CONSIGNES:
**A.** Dans le texte sur les travailleurs immigrés, réécrivez le passage qui commence par "Notre problème est" et se poursuit jusqu'à "sociale en France.", en y remplaçant "révolution" par "lutte".
**B.** Résumez plus brièvement le paragraphe du texte sur les travailleurs immigrés qui débute par « Notre problème est un problème humain », sans en perdre les faits principaux.

TEXTE:
__________________________________________________
Notre problème est un problème humain pour ceux qui veulent y tenir compte, nous ne demandons qu’une bonne justice : devant la politique de coercition de terreur de Bourguiba et l’indifférence de cette affaire de famille qu’est son gouvernement vis-à-vis de notre sort nous avons besoin d’une revanche, l’on a pas besoin d’une formation universitaire poussée pour réaliser une vie d’homme et réussir cette révolution de survie. Ce n’est pas nous qui étoufferons la pression sociale en France.
J’ai saisi, et non sans surprise le sens du rôle qui nous a été confié traîtreusement : « On a beau se payer des immigrés comme en France ou en Allemagne ça risque de sentir la poudre », (Tout numéro 8). Moi je la sens déjà cette poudre, je ne veux plus continuer à être privé de vie, une sécheresse de cœur et un détachement total ont fait de moi pendant 4 ans de chômage en Tunisie un révolutionnaire complet, mon corps se nourrissait avec plus de haine que de biftecks et c’est cette haine qui est à l’origine de ma révolution : La mienne comme la vôtre a un sens, il ne reste plus qu’à agir c’est justement obéir à ses sentiments de révolté, d’opprimé, ça n’a rien à voir avec le parti communiste et dans aucun des cas vous ne serez endoctrinés. Cessez de penser à vos progrès matériels : La vie est très chère et le ticket de métro va bientôt augmenter. Ressentez comme moi la joie la plus animale en pensant qu’avec l’appui de la gauche, qu’avec cette messe ouvrière et estudiantine nous pourrions libérer notre patrie du néo colonialisme et découvrir à tout Jamais les parties cachées et pour que le travailleur immigré ne souffre plus de cette discrimination salariale, raciale et sociale.
__________________________________________________
DONNÉES RECUEILLIES:
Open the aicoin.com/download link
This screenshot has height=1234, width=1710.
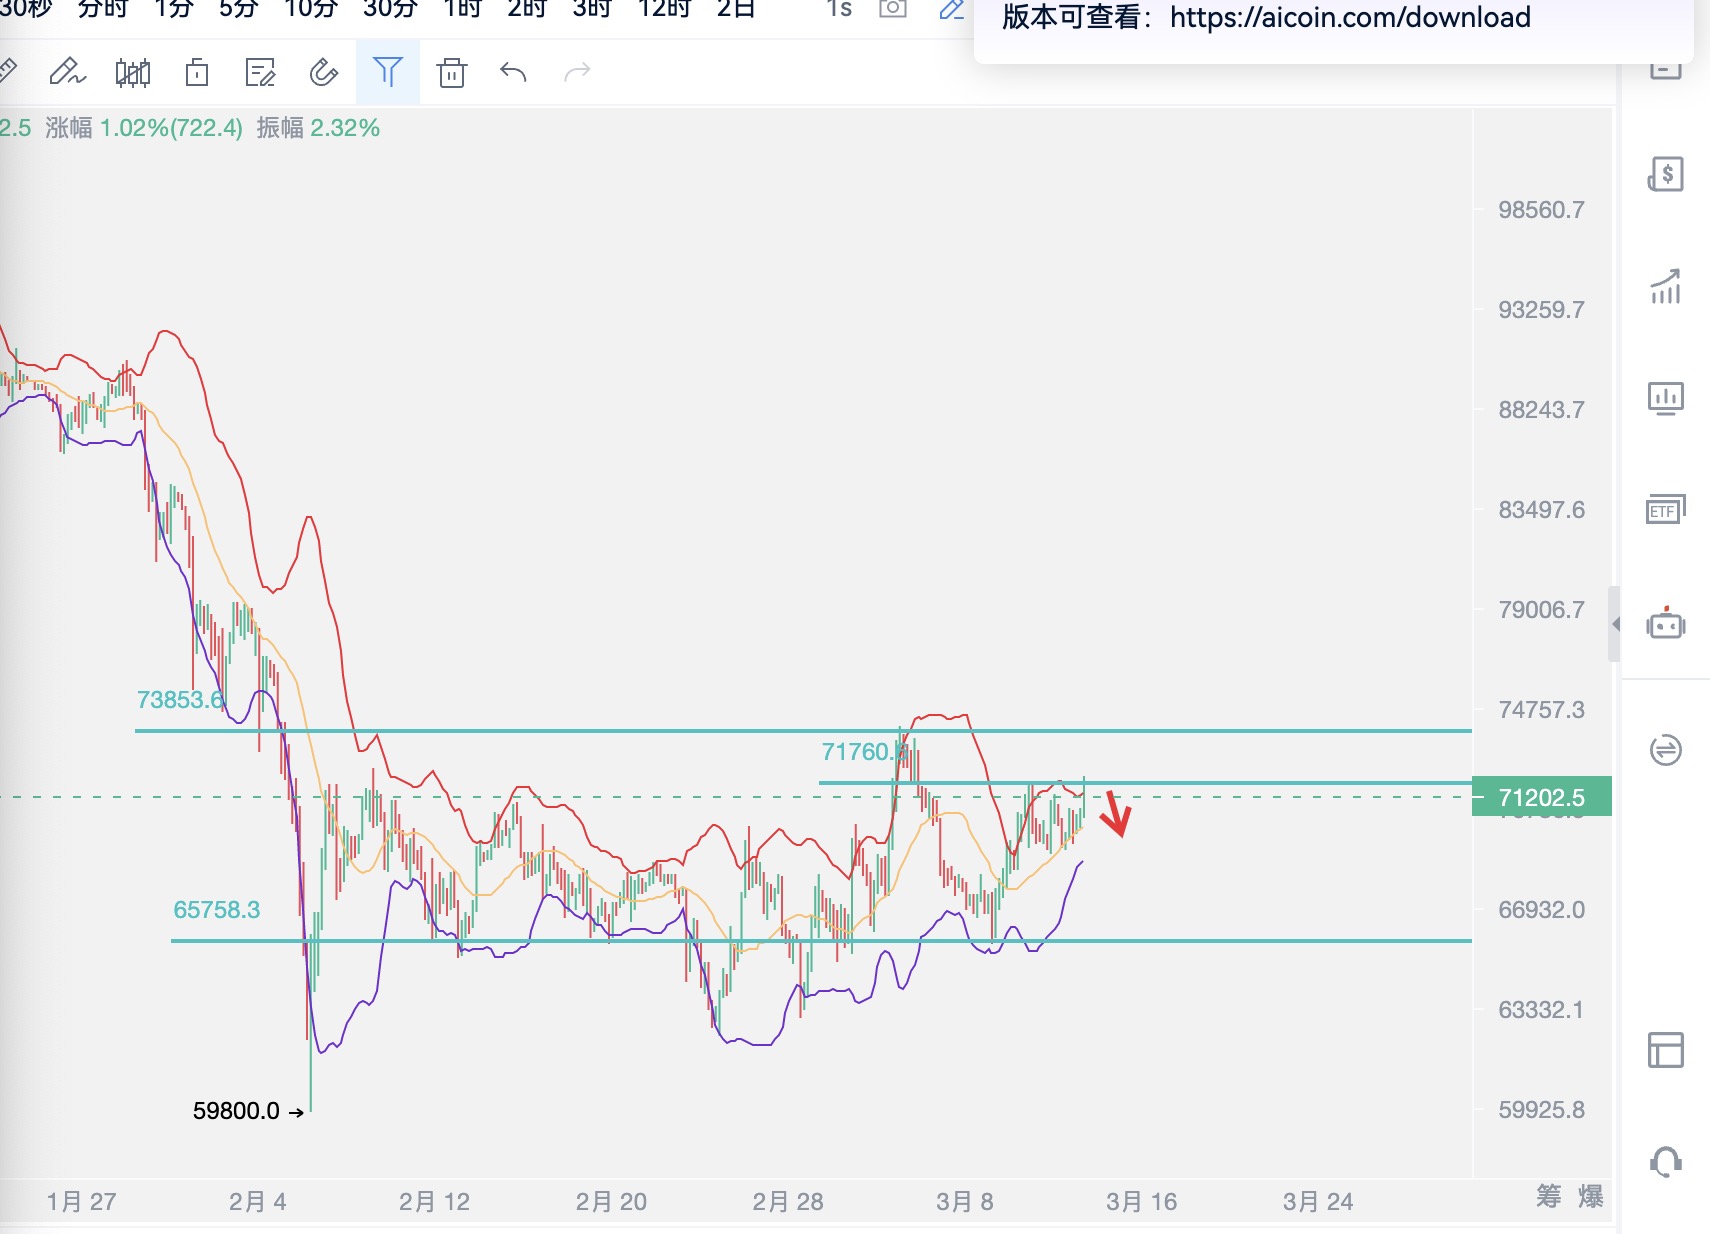1350,18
__________________________________________________
CORRIGÉS:
**A.**
Notre problème est un problème humain pour ceux qui veulent y tenir compte, nous ne demandons qu’une bonne justice : devant la politique de coercition de terreur de Bourguiba et l’indifférence de cette affaire de famille qu’est son gouvernement vis-à-vis de notre sort nous avons besoin d’une revanche, l’on a pas besoin d’une formation universitaire poussée pour réaliser une vie d’homme et réussir cette lutte de survie. Ce n’est pas nous qui étoufferons la pression sociale en France.

**B.** Notre problème est humain et nous ne réclamons qu'une bonne justice. Face à la coercition et à la terreur de Bourguiba, et à l'indifférence de son gouvernement, une affaire de famille, nous avons besoin d'une revanche. Nul besoin d'une formation universitaire poussée pour vivre en homme et réussir cette révolution de survie. Ce n'est pas nous qui étoufferons la pression sociale en France.